*Direction:*
Please rewrite every line of the records below with "breadcrumb" changed to "navigation trail", leaving all else unchanged.

......

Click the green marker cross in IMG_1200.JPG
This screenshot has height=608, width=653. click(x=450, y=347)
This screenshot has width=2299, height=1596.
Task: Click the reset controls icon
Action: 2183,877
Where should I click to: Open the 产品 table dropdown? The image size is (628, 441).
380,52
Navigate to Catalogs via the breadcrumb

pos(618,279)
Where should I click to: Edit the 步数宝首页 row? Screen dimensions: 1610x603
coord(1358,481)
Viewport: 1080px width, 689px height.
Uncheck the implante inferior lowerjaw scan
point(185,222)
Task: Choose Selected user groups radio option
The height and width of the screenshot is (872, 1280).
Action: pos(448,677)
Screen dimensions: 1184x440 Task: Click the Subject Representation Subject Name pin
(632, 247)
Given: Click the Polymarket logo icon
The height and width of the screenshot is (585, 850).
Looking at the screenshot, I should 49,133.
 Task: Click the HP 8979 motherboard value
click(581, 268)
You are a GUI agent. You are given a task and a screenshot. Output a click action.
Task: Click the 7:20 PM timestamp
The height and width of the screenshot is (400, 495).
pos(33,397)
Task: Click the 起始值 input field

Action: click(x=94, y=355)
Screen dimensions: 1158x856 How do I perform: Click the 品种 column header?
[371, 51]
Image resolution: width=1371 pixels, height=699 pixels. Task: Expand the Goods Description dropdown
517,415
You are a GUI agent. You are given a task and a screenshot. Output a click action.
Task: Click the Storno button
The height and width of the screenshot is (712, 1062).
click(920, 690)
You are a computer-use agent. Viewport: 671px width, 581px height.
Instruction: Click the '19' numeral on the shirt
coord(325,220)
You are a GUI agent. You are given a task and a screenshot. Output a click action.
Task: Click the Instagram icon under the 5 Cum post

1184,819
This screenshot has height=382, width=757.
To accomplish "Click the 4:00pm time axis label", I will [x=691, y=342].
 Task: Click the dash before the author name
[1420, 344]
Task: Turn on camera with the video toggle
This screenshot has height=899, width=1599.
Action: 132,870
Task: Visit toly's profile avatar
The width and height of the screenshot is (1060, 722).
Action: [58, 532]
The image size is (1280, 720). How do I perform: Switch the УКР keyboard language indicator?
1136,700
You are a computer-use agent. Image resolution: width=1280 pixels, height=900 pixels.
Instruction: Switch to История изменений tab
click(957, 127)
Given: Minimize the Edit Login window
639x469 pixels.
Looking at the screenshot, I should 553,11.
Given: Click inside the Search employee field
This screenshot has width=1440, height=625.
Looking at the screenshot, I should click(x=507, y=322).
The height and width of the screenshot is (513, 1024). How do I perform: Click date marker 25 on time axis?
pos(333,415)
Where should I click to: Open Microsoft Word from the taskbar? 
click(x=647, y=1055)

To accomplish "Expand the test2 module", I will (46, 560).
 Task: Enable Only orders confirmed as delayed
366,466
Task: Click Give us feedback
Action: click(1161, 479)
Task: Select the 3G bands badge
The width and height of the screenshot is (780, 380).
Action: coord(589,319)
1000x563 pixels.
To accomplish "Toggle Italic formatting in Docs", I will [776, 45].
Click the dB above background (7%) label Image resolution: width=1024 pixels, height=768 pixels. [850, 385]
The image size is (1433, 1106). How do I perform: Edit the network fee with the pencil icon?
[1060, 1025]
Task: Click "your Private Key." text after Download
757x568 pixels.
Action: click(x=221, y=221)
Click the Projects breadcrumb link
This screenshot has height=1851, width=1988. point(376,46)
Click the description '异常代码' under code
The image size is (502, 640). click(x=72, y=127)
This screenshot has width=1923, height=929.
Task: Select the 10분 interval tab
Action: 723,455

......

*Full response:*
Click the green marker cross in IMG_1200.JPG
This screenshot has height=608, width=653. click(x=450, y=347)
This screenshot has width=2299, height=1596.
Task: Click the reset controls icon
Action: 2183,877
Where should I click to: Open the 产品 table dropdown? The image size is (628, 441).
380,52
Navigate to Catalogs via the navigation trail

pos(618,279)
Where should I click to: Edit the 步数宝首页 row? Screen dimensions: 1610x603
coord(1358,481)
Viewport: 1080px width, 689px height.
Uncheck the implante inferior lowerjaw scan
point(185,222)
Task: Choose Selected user groups radio option
The height and width of the screenshot is (872, 1280).
Action: pos(448,677)
Screen dimensions: 1184x440 Task: Click the Subject Representation Subject Name pin
(632, 247)
Given: Click the Polymarket logo icon
The height and width of the screenshot is (585, 850).
Looking at the screenshot, I should 49,133.
 Task: Click the HP 8979 motherboard value
click(581, 268)
You are a GUI agent. You are given a task and a screenshot. Output a click action.
Task: Click the 7:20 PM timestamp
The height and width of the screenshot is (400, 495).
pos(33,397)
Task: Click the 起始值 input field

Action: click(x=94, y=355)
Screen dimensions: 1158x856 How do I perform: Click the 品种 column header?
[371, 51]
Image resolution: width=1371 pixels, height=699 pixels. Task: Expand the Goods Description dropdown
517,415
You are a GUI agent. You are given a task and a screenshot. Output a click action.
Task: Click the Storno button
The height and width of the screenshot is (712, 1062).
click(920, 690)
You are a computer-use agent. Viewport: 671px width, 581px height.
Instruction: Click the '19' numeral on the shirt
coord(325,220)
You are a GUI agent. You are given a task and a screenshot. Output a click action.
Task: Click the Instagram icon under the 5 Cum post

1184,819
This screenshot has height=382, width=757.
To accomplish "Click the 4:00pm time axis label", I will [x=691, y=342].
 Task: Click the dash before the author name
[1420, 344]
Task: Turn on camera with the video toggle
This screenshot has height=899, width=1599.
Action: 132,870
Task: Visit toly's profile avatar
The width and height of the screenshot is (1060, 722).
Action: [58, 532]
The image size is (1280, 720). How do I perform: Switch the УКР keyboard language indicator?
1136,700
You are a computer-use agent. Image resolution: width=1280 pixels, height=900 pixels.
Instruction: Switch to История изменений tab
click(957, 127)
Given: Minimize the Edit Login window
639x469 pixels.
Looking at the screenshot, I should 553,11.
Given: Click inside the Search employee field
This screenshot has width=1440, height=625.
Looking at the screenshot, I should click(x=507, y=322).
The height and width of the screenshot is (513, 1024). How do I perform: Click date marker 25 on time axis?
pos(333,415)
Where should I click to: Open Microsoft Word from the taskbar? 
click(x=647, y=1055)

To accomplish "Expand the test2 module", I will (46, 560).
 Task: Enable Only orders confirmed as delayed
366,466
Task: Click Give us feedback
Action: click(1161, 479)
Task: Select the 3G bands badge
The width and height of the screenshot is (780, 380).
Action: coord(589,319)
1000x563 pixels.
To accomplish "Toggle Italic formatting in Docs", I will [776, 45].
Click the dB above background (7%) label Image resolution: width=1024 pixels, height=768 pixels. [850, 385]
The image size is (1433, 1106). How do I perform: Edit the network fee with the pencil icon?
[1060, 1025]
Task: Click "your Private Key." text after Download
757x568 pixels.
Action: click(x=221, y=221)
Click the Projects navigation trail link
This screenshot has height=1851, width=1988. point(376,46)
Click the description '异常代码' under code
The image size is (502, 640). click(x=72, y=127)
This screenshot has width=1923, height=929.
Task: Select the 10분 interval tab
Action: 723,455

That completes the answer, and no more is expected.